╭─ Dataset records
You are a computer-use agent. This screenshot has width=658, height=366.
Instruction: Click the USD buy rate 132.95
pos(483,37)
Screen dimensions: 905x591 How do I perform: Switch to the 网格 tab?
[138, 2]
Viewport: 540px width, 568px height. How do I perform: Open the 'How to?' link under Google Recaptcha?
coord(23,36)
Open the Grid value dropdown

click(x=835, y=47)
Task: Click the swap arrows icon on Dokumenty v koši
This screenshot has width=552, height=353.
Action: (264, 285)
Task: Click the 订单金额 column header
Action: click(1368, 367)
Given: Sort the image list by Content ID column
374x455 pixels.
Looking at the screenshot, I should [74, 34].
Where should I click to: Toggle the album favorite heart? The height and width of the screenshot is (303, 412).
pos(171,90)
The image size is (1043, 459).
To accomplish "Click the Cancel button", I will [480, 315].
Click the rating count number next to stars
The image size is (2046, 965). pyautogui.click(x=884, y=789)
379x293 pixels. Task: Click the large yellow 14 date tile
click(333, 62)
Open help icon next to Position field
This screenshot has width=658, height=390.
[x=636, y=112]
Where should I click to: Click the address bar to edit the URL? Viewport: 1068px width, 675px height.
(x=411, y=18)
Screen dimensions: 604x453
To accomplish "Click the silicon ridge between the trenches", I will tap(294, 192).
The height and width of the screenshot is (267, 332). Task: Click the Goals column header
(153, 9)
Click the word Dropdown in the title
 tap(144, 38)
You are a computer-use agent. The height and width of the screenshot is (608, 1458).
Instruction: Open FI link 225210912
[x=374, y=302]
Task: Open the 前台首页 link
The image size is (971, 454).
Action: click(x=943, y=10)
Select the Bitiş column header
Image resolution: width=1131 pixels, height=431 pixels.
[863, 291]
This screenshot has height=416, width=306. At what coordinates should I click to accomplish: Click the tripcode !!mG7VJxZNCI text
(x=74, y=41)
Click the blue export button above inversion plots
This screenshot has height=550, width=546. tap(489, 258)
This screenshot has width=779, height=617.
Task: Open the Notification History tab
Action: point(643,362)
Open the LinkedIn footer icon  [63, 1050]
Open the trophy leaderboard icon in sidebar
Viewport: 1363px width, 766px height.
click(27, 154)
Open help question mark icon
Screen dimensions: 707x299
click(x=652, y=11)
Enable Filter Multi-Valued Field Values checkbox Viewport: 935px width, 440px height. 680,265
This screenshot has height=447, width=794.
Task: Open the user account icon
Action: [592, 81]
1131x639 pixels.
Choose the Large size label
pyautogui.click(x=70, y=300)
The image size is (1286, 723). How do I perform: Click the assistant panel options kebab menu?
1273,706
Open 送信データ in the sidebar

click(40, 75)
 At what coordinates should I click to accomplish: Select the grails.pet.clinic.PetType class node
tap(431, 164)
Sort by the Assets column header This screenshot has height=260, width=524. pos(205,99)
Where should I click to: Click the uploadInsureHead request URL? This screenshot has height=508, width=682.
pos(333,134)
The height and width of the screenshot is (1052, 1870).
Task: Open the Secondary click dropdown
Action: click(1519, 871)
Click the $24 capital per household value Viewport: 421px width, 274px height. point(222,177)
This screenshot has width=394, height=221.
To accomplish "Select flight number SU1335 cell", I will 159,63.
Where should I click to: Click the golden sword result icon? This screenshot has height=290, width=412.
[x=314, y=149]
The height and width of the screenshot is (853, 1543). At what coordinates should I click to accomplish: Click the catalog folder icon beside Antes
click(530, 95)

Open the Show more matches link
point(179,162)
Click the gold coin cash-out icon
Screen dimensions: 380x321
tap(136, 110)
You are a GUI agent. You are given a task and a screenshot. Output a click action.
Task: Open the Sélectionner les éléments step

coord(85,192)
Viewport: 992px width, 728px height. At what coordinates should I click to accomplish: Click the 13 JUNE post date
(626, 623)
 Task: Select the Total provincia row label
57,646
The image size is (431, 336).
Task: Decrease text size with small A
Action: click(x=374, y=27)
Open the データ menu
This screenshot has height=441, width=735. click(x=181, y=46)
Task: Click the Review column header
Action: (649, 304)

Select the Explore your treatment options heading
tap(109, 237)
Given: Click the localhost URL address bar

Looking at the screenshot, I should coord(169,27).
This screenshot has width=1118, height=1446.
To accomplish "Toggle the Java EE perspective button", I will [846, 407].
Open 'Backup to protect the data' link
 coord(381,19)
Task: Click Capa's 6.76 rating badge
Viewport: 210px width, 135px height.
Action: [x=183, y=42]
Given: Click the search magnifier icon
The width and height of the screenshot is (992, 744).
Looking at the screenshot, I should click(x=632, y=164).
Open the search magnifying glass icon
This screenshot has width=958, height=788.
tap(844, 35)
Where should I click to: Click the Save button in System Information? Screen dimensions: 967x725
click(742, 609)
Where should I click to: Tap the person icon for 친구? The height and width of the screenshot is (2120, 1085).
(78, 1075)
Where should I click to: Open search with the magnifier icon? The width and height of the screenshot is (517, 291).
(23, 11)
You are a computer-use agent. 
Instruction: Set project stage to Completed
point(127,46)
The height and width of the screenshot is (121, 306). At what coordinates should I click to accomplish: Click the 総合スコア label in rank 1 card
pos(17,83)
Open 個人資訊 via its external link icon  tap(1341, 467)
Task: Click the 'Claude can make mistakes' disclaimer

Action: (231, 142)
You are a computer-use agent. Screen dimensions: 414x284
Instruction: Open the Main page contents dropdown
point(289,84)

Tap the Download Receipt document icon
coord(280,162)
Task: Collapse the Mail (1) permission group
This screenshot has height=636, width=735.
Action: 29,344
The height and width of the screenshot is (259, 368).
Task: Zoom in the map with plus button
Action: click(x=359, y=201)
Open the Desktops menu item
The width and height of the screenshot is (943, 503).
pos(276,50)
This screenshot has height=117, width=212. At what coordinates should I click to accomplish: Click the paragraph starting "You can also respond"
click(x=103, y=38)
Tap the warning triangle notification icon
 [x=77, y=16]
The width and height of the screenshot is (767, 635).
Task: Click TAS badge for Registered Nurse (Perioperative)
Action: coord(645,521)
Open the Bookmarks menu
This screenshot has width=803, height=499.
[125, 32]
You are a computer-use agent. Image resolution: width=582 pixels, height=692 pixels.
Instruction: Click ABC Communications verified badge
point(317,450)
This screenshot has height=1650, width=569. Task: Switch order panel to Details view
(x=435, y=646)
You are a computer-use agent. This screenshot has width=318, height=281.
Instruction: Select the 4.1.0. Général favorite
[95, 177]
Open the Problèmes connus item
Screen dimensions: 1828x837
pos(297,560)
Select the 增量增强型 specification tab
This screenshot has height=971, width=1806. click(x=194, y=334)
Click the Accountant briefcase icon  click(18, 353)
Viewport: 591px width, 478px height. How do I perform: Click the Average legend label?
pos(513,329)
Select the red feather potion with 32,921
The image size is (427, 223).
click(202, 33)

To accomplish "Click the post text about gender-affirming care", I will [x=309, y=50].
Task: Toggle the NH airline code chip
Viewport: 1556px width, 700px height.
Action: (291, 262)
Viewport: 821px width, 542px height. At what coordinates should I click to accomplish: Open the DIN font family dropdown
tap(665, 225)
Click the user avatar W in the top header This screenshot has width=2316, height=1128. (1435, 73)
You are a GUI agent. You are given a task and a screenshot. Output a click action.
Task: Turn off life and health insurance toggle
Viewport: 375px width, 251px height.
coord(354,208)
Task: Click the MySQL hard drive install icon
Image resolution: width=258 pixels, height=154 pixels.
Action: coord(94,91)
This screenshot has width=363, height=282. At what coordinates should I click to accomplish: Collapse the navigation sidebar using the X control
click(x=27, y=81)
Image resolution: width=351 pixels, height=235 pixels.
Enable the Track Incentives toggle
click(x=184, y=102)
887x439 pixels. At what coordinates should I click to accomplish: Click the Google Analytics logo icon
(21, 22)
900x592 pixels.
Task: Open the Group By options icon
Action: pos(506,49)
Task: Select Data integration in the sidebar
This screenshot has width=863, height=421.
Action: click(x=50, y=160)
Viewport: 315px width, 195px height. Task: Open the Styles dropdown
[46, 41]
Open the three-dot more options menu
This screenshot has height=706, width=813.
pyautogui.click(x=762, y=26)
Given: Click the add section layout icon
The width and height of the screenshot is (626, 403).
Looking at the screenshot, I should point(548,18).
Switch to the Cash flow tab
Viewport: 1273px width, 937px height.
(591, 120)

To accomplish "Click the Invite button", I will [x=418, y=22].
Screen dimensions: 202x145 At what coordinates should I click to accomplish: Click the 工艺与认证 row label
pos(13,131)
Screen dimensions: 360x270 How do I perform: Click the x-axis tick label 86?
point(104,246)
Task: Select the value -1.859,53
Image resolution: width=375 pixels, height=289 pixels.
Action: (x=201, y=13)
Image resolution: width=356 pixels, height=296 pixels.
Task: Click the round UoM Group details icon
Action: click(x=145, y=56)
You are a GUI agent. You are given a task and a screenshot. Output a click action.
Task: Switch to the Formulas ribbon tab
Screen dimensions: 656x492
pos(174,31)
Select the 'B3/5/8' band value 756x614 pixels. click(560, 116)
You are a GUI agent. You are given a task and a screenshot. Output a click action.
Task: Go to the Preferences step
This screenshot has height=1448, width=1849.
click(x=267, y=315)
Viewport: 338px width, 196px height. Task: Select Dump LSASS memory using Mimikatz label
╰─
#### Directive:
Please put the lines from the one holding "Click the user" through the one holding "click(x=184, y=102)", inclusive, into a Markdown table with the columns Row and Line, leaving out any blank lines.

#### Problem solution:
| Row | Line |
|---|---|
| 1 | Click the user avatar W in the top header This screenshot has width=2316, height=1128. (1435, 73) |
| 2 | You are a GUI agent. You are given a task and a screenshot. Output a click action. |
| 3 | Task: Turn off life and health insurance toggle |
| 4 | Viewport: 375px width, 251px height. |
| 5 | coord(354,208) |
| 6 | Task: Click the MySQL hard drive install icon |
| 7 | Image resolution: width=258 pixels, height=154 pixels. |
| 8 | Action: coord(94,91) |
| 9 | This screenshot has width=363, height=282. At what coordinates should I click to accomplish: Collapse the navigation sidebar using the X control |
| 10 | click(x=27, y=81) |
| 11 | Image resolution: width=351 pixels, height=235 pixels. |
| 12 | Enable the Track Incentives toggle |
| 13 | click(x=184, y=102) |